Repeat only the stretch of lines below that runs from the line with "Image resolution: width=1780" through the line with "The image size is (420, 260).", unaltered.

Top of DATA TO EXAMINE

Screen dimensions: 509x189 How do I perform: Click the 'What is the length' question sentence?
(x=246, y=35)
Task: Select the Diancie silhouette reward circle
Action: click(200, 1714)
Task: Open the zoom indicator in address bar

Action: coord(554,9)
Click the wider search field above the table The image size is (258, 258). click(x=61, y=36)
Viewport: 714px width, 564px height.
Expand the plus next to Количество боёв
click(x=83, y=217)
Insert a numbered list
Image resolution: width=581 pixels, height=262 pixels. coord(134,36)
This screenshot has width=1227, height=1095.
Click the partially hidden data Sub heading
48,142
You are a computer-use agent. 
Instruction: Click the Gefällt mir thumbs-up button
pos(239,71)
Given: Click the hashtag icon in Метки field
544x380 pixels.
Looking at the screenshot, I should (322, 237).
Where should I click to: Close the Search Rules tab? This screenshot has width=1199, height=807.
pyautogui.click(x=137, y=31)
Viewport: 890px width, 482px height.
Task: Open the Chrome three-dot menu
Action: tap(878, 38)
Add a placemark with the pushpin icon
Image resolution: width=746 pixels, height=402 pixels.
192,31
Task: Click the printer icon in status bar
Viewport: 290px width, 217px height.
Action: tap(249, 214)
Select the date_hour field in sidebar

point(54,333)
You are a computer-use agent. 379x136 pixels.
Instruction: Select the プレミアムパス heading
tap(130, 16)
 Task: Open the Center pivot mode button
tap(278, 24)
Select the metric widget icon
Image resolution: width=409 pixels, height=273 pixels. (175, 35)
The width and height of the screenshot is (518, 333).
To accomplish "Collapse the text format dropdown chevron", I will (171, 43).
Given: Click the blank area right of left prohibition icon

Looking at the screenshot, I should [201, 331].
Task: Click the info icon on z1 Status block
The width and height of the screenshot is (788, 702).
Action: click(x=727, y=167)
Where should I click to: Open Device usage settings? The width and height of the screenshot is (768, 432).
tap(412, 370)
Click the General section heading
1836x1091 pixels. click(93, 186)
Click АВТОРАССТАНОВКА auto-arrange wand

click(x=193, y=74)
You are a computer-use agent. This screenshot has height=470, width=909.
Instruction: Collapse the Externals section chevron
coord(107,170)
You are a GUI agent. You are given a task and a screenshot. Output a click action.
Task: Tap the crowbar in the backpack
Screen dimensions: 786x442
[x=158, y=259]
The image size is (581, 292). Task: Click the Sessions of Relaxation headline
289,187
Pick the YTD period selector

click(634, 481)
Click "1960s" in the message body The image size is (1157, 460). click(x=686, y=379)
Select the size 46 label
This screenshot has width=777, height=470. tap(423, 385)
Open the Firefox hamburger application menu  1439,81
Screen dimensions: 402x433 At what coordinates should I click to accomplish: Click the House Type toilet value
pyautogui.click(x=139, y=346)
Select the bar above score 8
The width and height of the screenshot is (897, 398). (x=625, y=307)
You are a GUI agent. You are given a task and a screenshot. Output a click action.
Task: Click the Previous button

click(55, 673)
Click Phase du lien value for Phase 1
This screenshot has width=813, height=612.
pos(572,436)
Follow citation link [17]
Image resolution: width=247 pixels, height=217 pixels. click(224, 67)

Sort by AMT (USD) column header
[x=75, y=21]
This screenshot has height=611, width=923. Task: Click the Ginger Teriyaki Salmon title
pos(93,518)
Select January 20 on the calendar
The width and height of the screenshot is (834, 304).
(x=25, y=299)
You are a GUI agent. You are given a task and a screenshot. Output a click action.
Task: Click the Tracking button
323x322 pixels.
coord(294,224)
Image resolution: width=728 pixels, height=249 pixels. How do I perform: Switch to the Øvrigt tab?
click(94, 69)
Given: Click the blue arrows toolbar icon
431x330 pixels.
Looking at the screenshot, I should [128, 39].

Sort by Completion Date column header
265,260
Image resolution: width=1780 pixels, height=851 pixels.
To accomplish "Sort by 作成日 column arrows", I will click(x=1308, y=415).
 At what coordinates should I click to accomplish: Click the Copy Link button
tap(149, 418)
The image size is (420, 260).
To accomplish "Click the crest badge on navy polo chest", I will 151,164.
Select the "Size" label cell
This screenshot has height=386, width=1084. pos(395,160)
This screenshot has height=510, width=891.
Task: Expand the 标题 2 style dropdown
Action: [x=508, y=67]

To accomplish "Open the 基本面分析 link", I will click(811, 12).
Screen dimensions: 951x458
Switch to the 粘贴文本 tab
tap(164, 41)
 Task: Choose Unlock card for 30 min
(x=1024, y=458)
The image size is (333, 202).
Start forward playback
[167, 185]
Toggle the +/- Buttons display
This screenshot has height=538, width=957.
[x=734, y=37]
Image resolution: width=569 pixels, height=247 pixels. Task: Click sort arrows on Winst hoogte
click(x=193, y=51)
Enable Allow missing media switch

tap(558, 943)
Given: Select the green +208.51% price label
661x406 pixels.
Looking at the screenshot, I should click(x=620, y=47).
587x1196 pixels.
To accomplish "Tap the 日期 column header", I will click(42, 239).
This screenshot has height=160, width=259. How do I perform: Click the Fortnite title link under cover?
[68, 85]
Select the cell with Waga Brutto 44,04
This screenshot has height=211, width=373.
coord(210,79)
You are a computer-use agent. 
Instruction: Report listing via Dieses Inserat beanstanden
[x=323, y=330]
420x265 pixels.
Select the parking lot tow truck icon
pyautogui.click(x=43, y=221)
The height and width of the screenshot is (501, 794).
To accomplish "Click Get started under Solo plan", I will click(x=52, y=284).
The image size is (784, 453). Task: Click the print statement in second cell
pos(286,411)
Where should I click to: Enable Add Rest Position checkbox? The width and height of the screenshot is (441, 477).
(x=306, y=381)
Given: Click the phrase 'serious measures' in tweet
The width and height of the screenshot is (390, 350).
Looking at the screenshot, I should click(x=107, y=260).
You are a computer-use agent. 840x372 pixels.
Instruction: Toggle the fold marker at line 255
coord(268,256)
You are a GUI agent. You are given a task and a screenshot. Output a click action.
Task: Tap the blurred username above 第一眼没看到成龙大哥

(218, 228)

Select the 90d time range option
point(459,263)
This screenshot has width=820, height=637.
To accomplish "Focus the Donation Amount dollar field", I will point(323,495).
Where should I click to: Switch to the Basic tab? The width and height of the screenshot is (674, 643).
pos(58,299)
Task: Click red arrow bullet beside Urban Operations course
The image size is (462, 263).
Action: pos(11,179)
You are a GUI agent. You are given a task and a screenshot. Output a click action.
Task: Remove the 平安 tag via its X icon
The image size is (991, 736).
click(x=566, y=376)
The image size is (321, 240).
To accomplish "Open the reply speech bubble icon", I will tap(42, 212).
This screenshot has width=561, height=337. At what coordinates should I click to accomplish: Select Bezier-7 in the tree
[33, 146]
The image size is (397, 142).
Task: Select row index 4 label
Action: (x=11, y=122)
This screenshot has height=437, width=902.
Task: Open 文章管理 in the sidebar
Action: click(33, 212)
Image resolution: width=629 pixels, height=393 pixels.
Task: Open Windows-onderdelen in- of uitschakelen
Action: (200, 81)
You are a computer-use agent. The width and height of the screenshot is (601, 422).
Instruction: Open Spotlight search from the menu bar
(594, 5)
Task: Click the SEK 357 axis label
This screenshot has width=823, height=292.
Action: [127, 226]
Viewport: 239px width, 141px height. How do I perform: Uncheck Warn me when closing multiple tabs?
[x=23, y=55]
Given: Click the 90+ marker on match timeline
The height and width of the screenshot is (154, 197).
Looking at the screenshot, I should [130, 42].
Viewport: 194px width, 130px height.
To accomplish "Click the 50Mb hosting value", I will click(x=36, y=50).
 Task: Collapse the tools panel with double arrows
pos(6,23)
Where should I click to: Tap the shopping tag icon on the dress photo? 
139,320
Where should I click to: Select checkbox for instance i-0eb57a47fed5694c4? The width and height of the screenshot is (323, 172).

Bottom of DATA TO EXAMINE

#### [RESPONSE TO THE TASK]
Image resolution: width=1780 pixels, height=851 pixels.
To accomplish "Sort by 作成日 column arrows", I will click(x=1308, y=415).
 At what coordinates should I click to accomplish: Click the Copy Link button
tap(149, 418)
The image size is (420, 260).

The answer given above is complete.